*** Data supplied Section Begins ***
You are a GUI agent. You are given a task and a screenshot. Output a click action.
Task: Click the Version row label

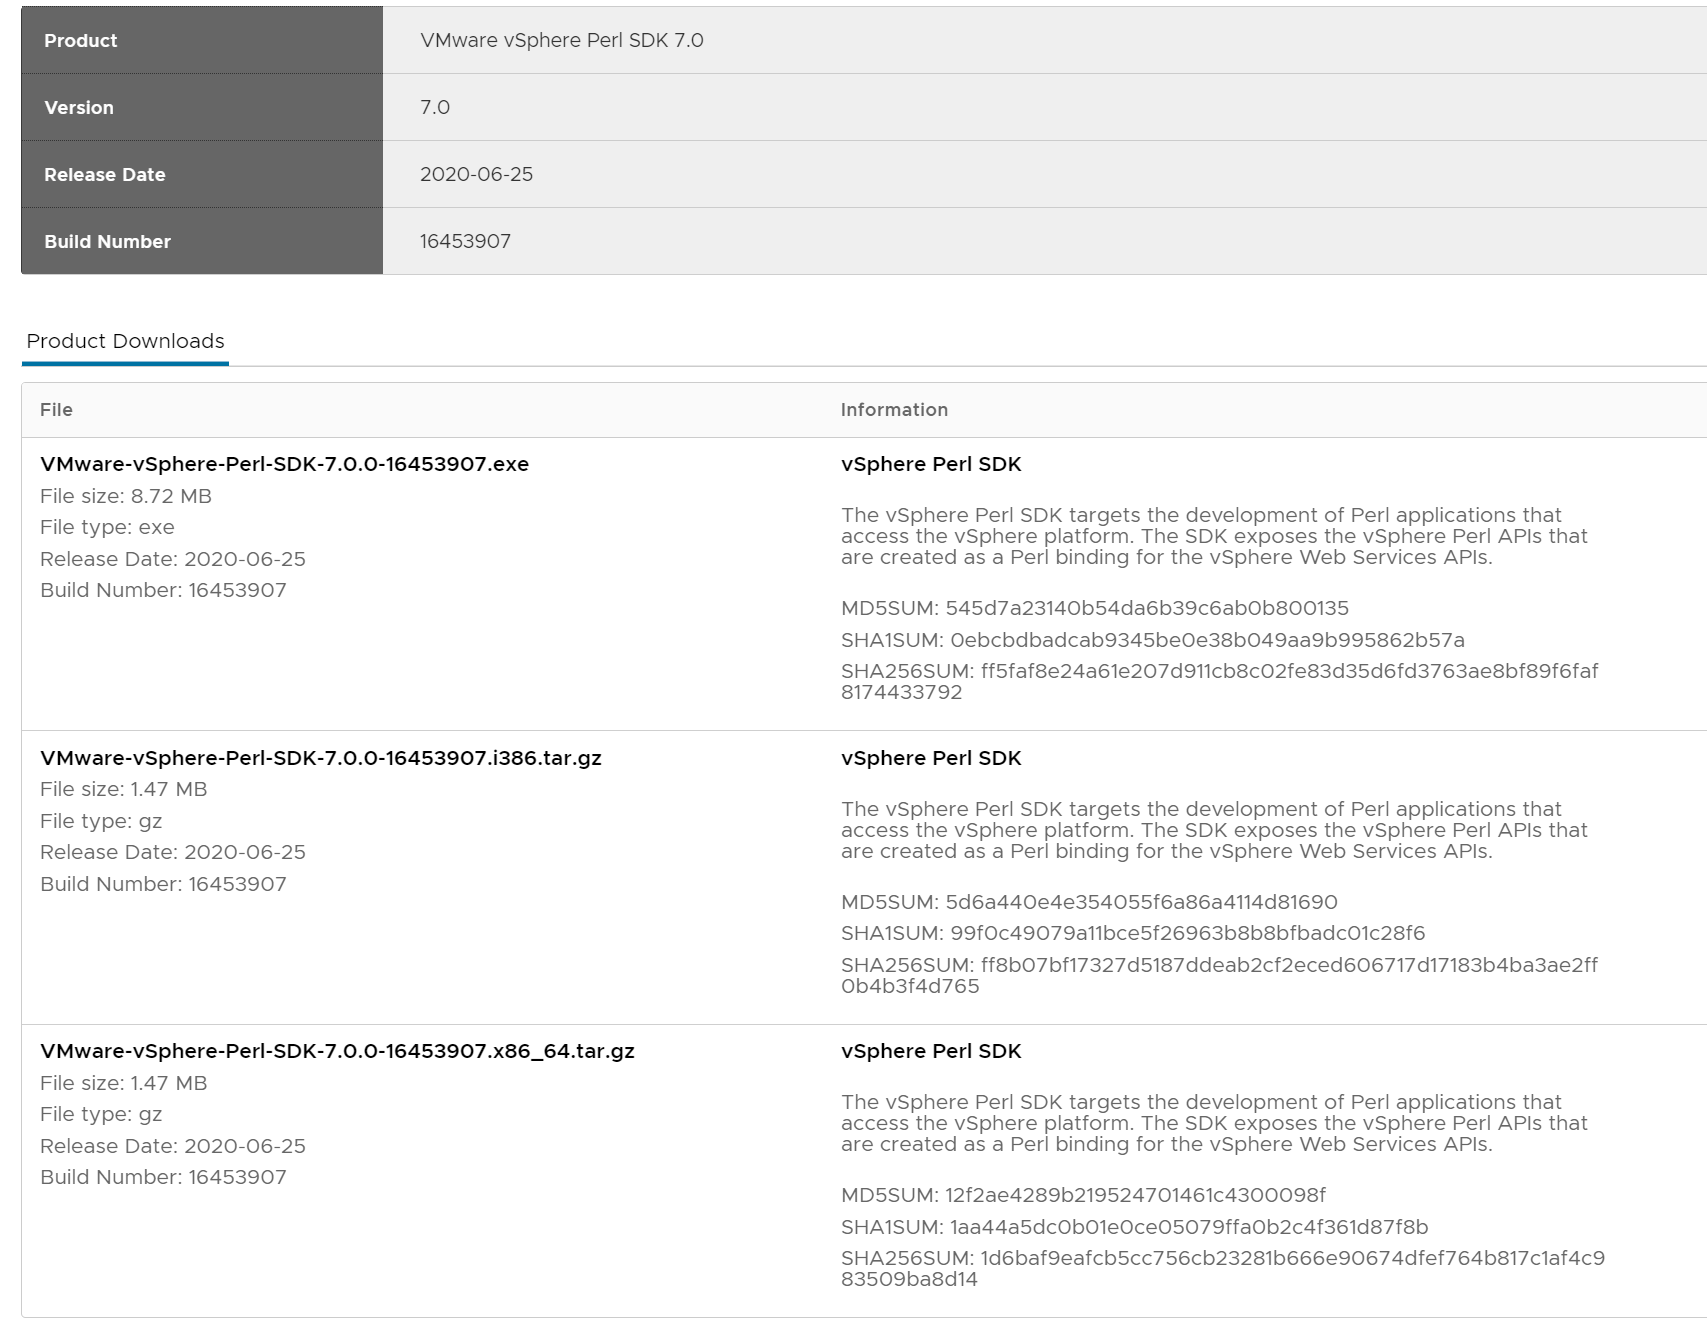coord(79,108)
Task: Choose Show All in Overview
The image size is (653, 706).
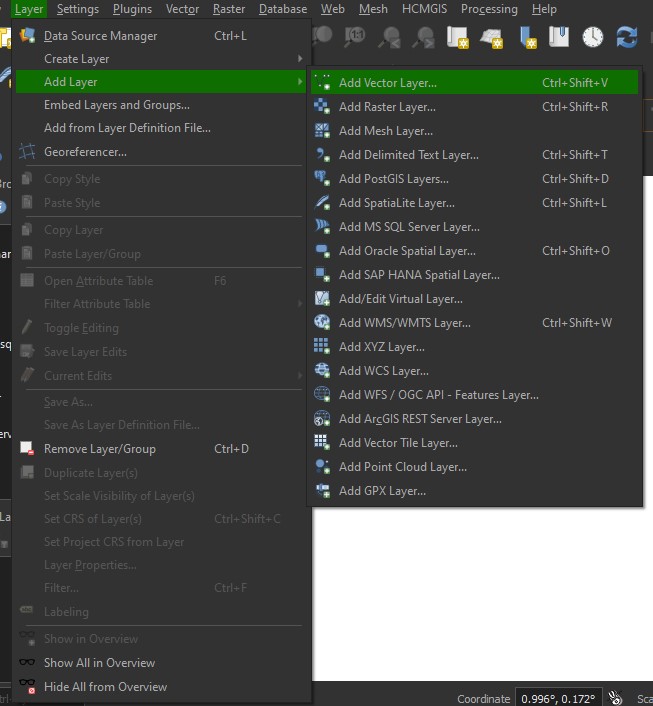Action: (x=161, y=663)
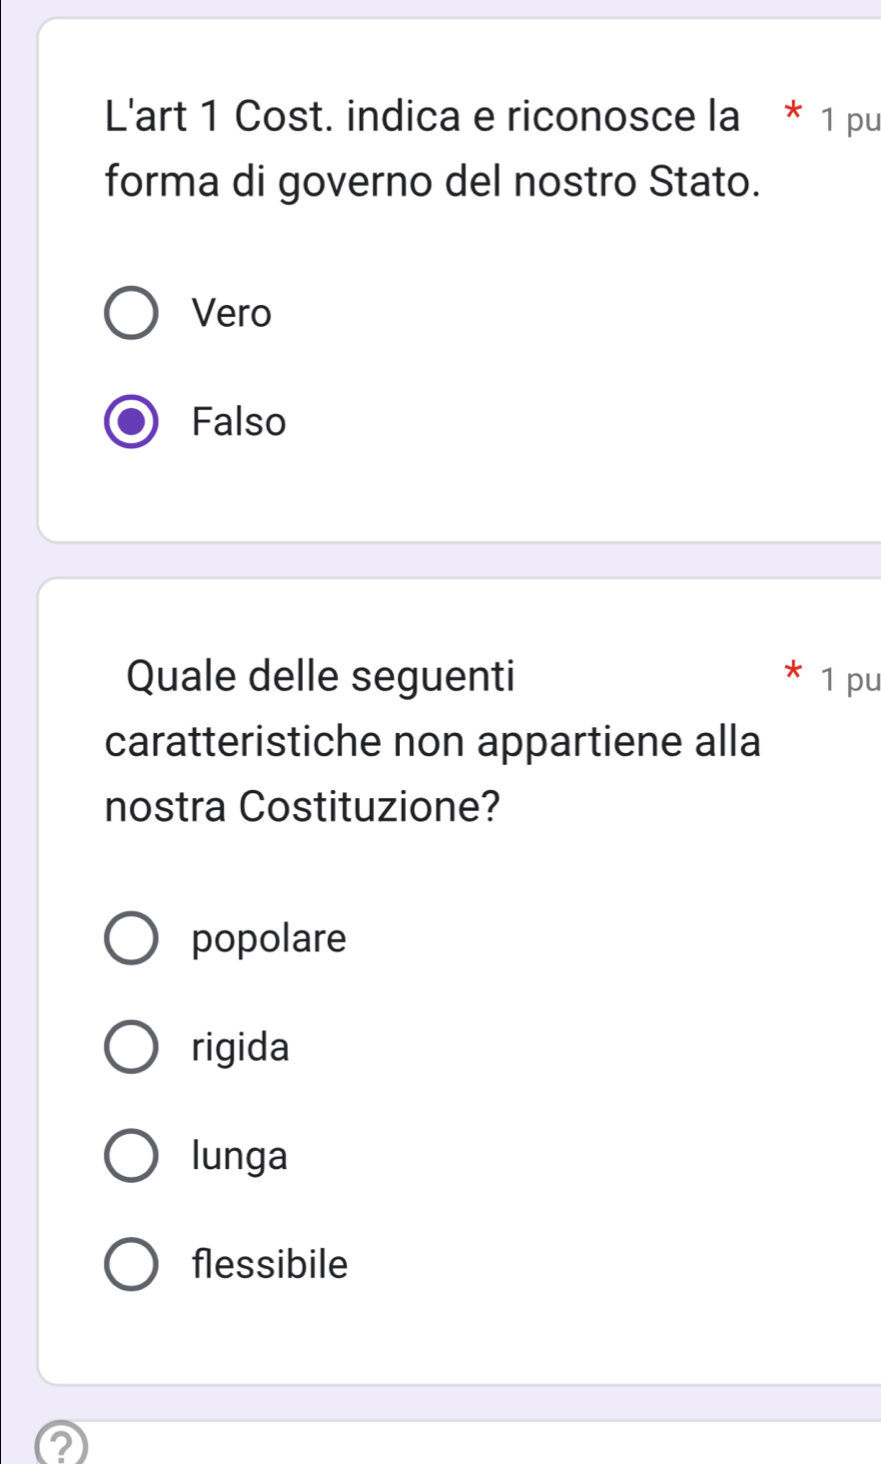Select the Vero radio button circle
Screen dimensions: 881x1464
click(x=131, y=314)
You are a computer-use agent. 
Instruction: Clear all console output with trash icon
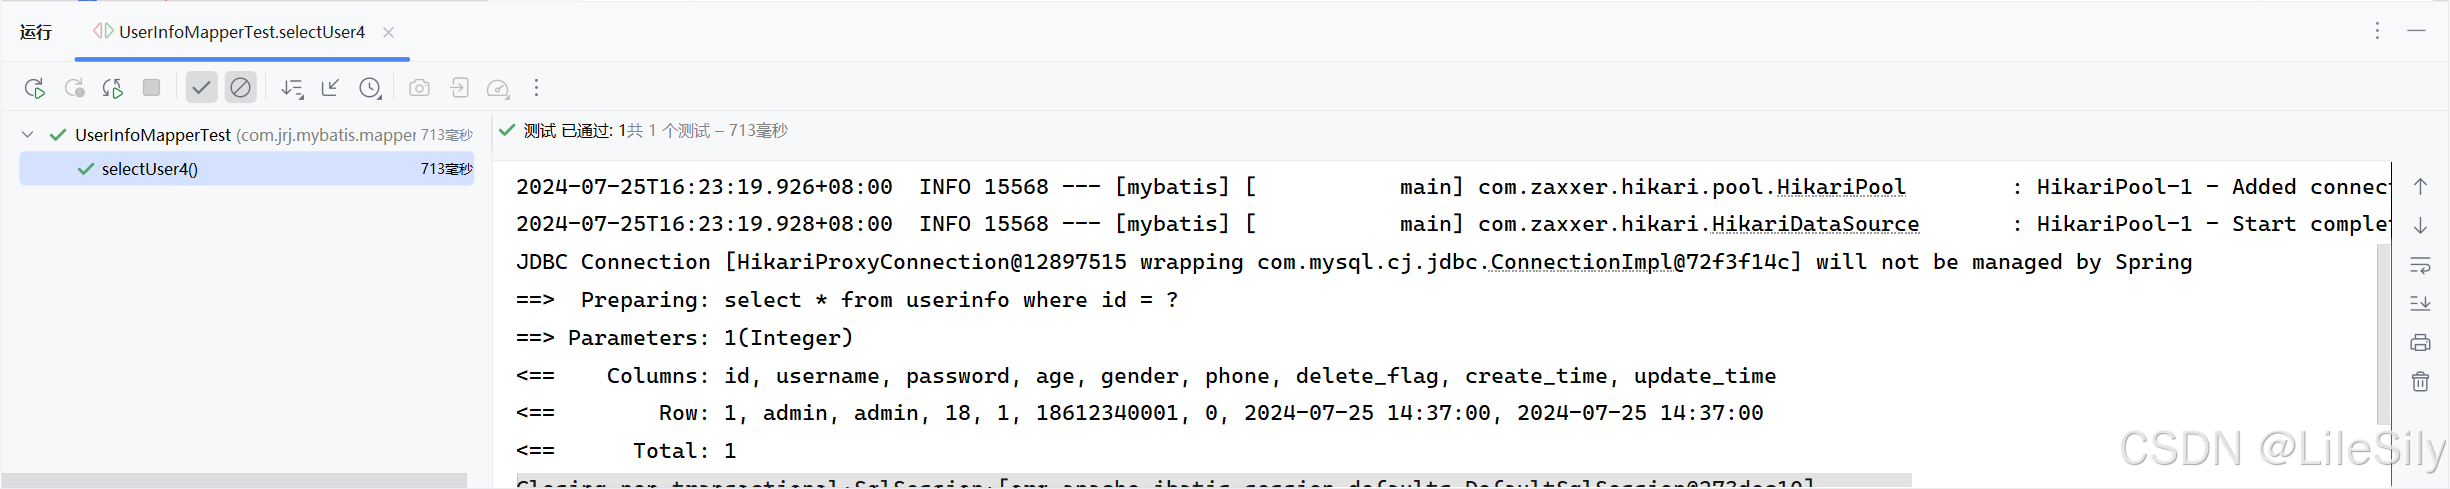click(2420, 381)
*** Data supplied Section Ends ***
What is needed is every entry written out word for word, with no pictures.

You are a GUI agent. You are given a task and a screenshot. Output a click action.
Task: Click the Version row label

coord(79,108)
Task: Choose Show All in Overview
The image size is (653, 706).
Action: (x=161, y=663)
Select the Vero radio button circle
Screen dimensions: 881x1464
click(x=131, y=314)
You are a computer-use agent. 
Instruction: Clear all console output with trash icon
click(2420, 381)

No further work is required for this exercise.